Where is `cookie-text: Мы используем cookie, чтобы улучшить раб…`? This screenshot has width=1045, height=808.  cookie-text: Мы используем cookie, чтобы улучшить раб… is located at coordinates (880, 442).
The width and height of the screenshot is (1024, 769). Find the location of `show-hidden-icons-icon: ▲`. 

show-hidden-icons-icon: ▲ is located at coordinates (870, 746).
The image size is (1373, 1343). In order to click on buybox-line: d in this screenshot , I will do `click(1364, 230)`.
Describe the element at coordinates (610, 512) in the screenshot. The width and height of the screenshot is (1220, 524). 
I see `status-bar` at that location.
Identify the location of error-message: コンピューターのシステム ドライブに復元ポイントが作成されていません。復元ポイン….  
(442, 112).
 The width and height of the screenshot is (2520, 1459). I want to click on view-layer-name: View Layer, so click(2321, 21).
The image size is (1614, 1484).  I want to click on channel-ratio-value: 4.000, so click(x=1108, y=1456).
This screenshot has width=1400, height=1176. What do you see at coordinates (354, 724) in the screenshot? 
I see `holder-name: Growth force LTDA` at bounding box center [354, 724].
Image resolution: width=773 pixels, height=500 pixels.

- [THE PROBLEM] Copy every line of the data above verbatim, leaving nothing out.

- [RESPONSE TO THE EXERCISE]
Where is `cookie-text: Мы используем cookie, чтобы улучшить раб…`? This screenshot has width=1045, height=808.  cookie-text: Мы используем cookie, чтобы улучшить раб… is located at coordinates (880, 442).
The width and height of the screenshot is (1024, 769). Find the location of `show-hidden-icons-icon: ▲`. 

show-hidden-icons-icon: ▲ is located at coordinates (870, 746).
The image size is (1373, 1343). In order to click on buybox-line: d in this screenshot , I will do `click(1364, 230)`.
Describe the element at coordinates (610, 512) in the screenshot. The width and height of the screenshot is (1220, 524). 
I see `status-bar` at that location.
Identify the location of error-message: コンピューターのシステム ドライブに復元ポイントが作成されていません。復元ポイン….  
(442, 112).
 The width and height of the screenshot is (2520, 1459). I want to click on view-layer-name: View Layer, so click(2321, 21).
The image size is (1614, 1484).  I want to click on channel-ratio-value: 4.000, so click(x=1108, y=1456).
This screenshot has width=1400, height=1176. What do you see at coordinates (354, 724) in the screenshot? 
I see `holder-name: Growth force LTDA` at bounding box center [354, 724].
Image resolution: width=773 pixels, height=500 pixels.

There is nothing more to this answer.